CAD hingga kuartal III 2018 pun tercatat sebesar 2,86 persen terhadap PDB. Angka itu semakin mendekati batas psikologis aman yang ditetapkan BI yakni sebesar 3 persen terhadap PDB.
Tantangan Indonesia pada tahun ini bukan hanya soal CAD melainkan arus modal asing yang secara drastis pergi meninggalkan Indonesia. Hal itu menyebabkan surplus neraca modal dan finansial tak lagi mampu mengimbangi CAD.
Hingga kuartal III tahun ini dengan CAD yang makin melebar sebesar 22,3 miliar dolar AS, neraca modal dan finansial justru hanya surplus 11 miliar dolar AS. Hal ini kemudian menyebabkan cadangan devisa harus tergerus.

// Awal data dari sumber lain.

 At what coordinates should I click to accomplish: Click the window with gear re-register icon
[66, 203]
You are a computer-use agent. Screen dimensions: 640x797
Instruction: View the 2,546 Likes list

Mantan Direktur Pelaksana Bank Dunia itu menegaskan akan terus melakukan perbaikan kondisi neraca eksternal salah satunya dengan memperbaiki neraca modal dan finansial. Dia menyebut, stabilitas dan pertumbuhan ekonomi yang relatif tinggi membuat Indonesia masih dipercaya dan mampu menarik kembali arus modal asing.
"Kita mampu untuk menarik (arus modal). Maka, kita melihat nilai tukar kita mengalami perbaikan dari tadinya di atas Rp 15 ribu per dolar AS sekarang di bawah Rp 15 ribu per dolar AS," kata Sri.
Selain itu, Sri menegaskan siap menggunakan instrumen fiskal demi memperkuat ekspor. Saat ini, pemerintah telah memperbarui ketentuan tax holiday dalam Paket Kebijakan Ekonomi ke-16.
Salah satu tujuan pemberian trax holiday untuk 18 industri hulu tersebut adalah untuk mengurangi ketergantungan impor. Kebijakan lainnya yang terkait dukungan fiskal adalah pembebasan bea masuk untuk industri yang berorientasi ekspor.
"Kita juga akan menggunakan seluruh instrumen fiskal untuk mendukung industri dalam negeri sehingga mampu menghasilkan barang-barang tersebut (substitusi impor)," kata Sri.